While this isn't quite down to that level, the idea of using a bunch of small cameras to compose the larger image comes surprisingly close to my shower pipe-dream. I believe the GAIA satellite uses multiple sensors, but I'm not sure each one is exposed differently from the rest. *shrugs*


----------



## dr croubie (Jul 10, 2012)

YellowJersey said:


> This is similar to an idea I had while in the shower the other day. I wondered if you could develop a camera that could control the exposure of each pixel independently of the rest of the sensor so that literally every single pixel had the perfect exposure. Whether this is even possible is beyond me, as I lack everything but a very rudimentary understanding of this kind of engineering.
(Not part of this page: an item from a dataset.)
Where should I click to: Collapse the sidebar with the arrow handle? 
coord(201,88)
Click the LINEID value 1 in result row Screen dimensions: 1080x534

Possible, yes (with enough computing power).
But wouldn't that just end up with a no-contrast picture that looks like an 18% grey-card?


----------



## Mt Spokane Photography (Jul 10, 2012)

Camera manufacturers have been doing R&D on individual control of pixels to achive better DR for years. It is not a simple thing, or maybe its so simple that they do not see it.
The amplification of the outer circumference of pixels is turned up, for example to help counteract light loss to to the angle of incidence with wide aperture lenses. However, its a whole bank of millions that are controlled as a group.
I do not see that controlling a photosite by turning down gain to keep it from over saturating would result in a gray card effect, but it could certainly yield suprising results if not done correctly.


----------



## dr croubie (Jul 10, 2012)

Mt Spokane Photography said:


> The amplification of the outer circumference of pixels is turned up, for example to help counteract light loss to to the angle of incidence with wide aperture lenses. However, its a whole bank of millions that are controlled as a group.



isn't that what this article was all about (that had people complaining that cameras were 'cooking' the raw files)?


----------



## Lawliet (Aug 12, 2012)

YellowJersey said:


> Whether this is even possible is beyond me, as I lack everything but a very rudimentary understanding of this kind of engineering.



Something like that actually exists - instead of counting electrons after a certain time you wait for each pixel to send a "my bin is full"-message. Your timer tells you how intense the illumination was.
On the downside the idea of a defined shutter time goes out of the window, and while low light levels can be recorded almost free of noise fast flash might cause trouble.


----------